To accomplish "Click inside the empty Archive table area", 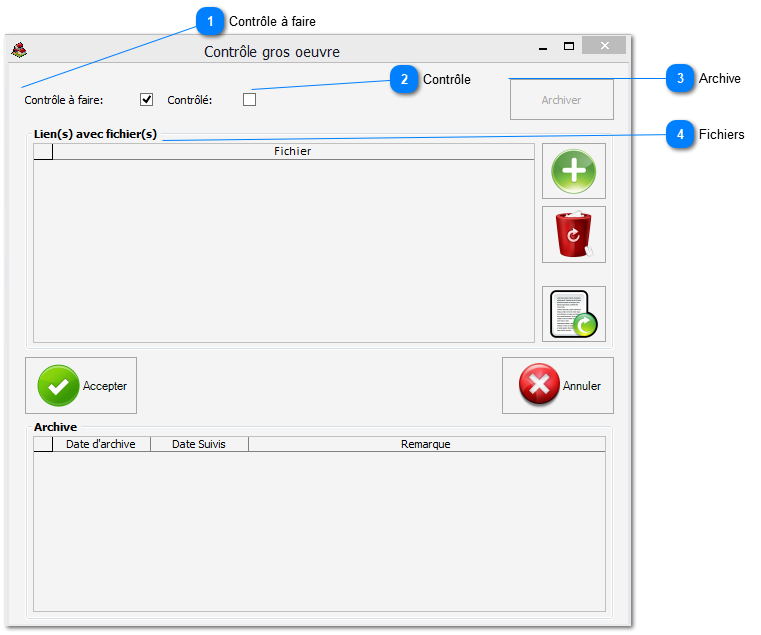I will click(x=319, y=530).
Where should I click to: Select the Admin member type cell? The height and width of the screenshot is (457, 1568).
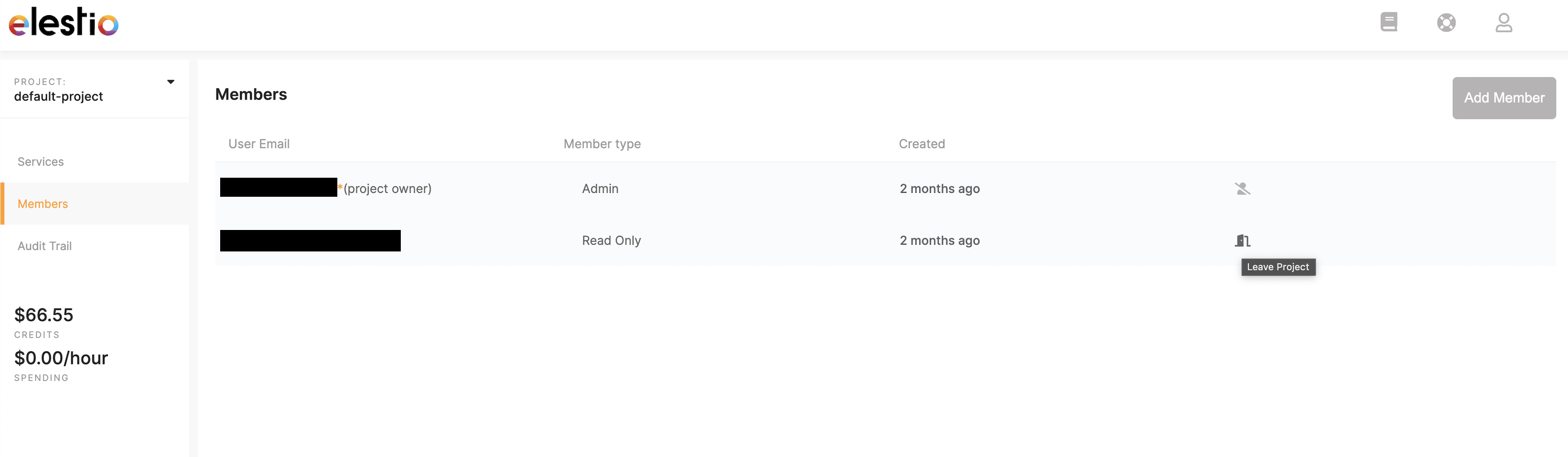(599, 188)
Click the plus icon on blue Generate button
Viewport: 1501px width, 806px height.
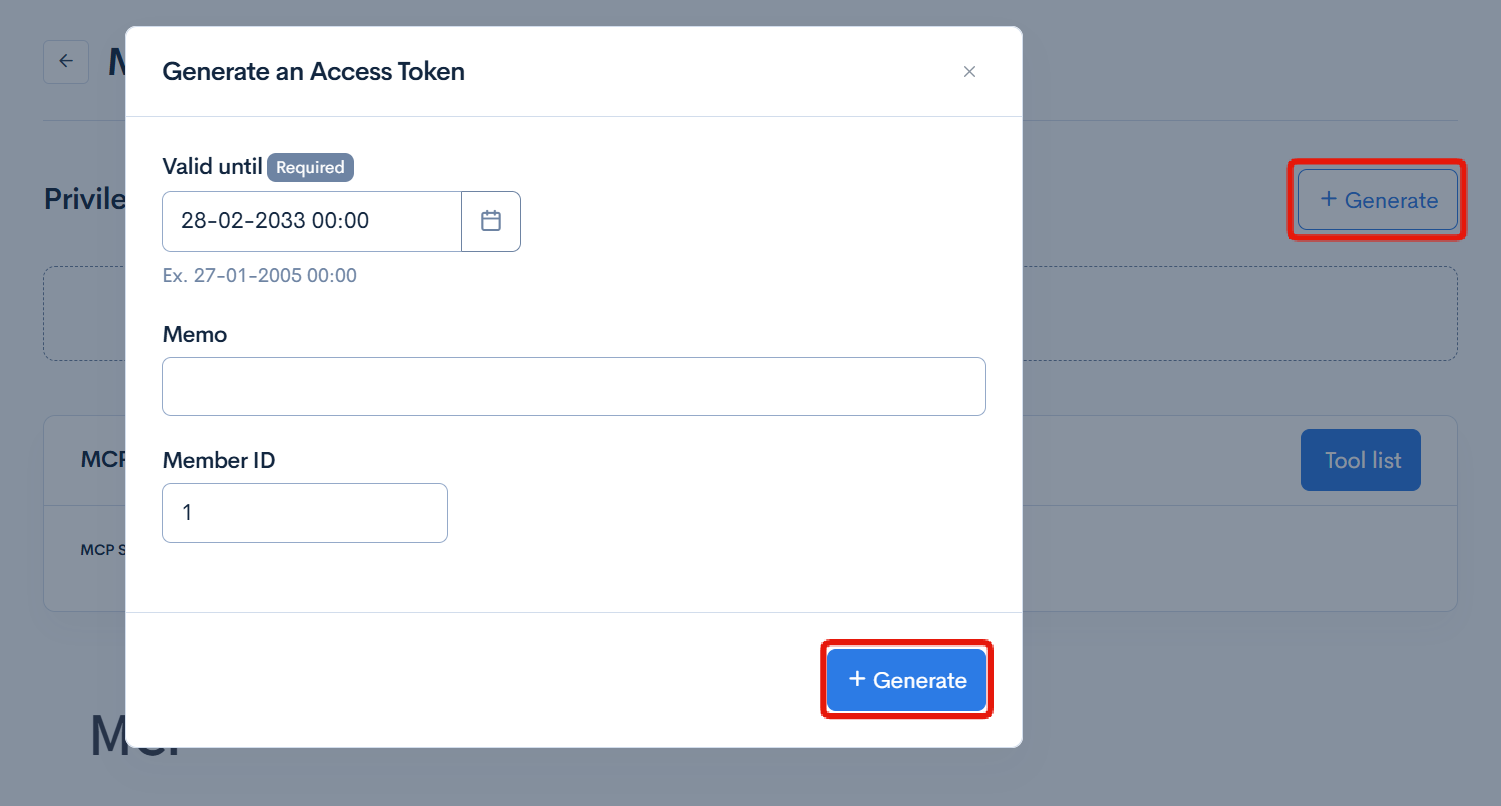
————
> [Description of the task]
Pick out every line in the data above that contains the word "height", and copy each of those lines unchanged.

> [Problem solution]
Where should I click to: Select the Admin member type cell? The height and width of the screenshot is (457, 1568).
Viewport: 1501px width, 806px height.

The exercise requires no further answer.